Required work: Your answer should be only the lines below from the one with "Nom (15, 1675)" to the one with "ドメインマーケット (336, 147)", repeated exactly, ends included.

Stored items:
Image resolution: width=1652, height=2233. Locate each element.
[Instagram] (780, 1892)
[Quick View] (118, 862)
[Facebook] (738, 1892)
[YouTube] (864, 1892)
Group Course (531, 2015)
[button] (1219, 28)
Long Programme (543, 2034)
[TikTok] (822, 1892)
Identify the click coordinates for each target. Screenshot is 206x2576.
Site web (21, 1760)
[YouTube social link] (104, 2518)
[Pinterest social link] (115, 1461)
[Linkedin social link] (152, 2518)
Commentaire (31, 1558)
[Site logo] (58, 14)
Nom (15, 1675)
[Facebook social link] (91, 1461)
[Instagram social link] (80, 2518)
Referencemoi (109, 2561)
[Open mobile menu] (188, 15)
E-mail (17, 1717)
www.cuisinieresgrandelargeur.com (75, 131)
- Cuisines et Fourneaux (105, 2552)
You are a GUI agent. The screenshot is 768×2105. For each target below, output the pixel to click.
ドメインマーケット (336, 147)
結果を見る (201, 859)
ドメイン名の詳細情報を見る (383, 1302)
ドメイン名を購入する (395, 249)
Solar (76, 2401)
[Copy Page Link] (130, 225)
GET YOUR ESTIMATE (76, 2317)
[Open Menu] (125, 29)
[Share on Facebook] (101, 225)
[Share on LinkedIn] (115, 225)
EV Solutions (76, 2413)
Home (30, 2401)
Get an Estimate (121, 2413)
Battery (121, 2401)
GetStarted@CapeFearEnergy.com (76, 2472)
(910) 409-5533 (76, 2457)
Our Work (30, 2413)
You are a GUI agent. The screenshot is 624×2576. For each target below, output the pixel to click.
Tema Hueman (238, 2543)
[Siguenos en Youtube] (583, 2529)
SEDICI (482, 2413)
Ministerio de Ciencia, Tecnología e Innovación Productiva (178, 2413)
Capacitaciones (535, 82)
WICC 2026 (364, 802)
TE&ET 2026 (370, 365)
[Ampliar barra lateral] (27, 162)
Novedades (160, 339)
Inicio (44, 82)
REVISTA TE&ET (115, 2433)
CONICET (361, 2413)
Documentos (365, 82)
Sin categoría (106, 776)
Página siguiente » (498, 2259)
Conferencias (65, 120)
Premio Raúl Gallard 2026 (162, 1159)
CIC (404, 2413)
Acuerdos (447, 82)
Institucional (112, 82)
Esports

Answer box:
Nom (15, 1675)
[Facebook social link] (91, 1461)
[Instagram social link] (80, 2518)
Referencemoi (109, 2561)
[Open mobile menu] (188, 15)
E-mail (17, 1717)
www.cuisinieresgrandelargeur.com (75, 131)
- Cuisines et Fourneaux (105, 2552)
You are a GUI agent. The screenshot is 768×2105. For each target below, output the pixel to click.
ドメインマーケット (336, 147)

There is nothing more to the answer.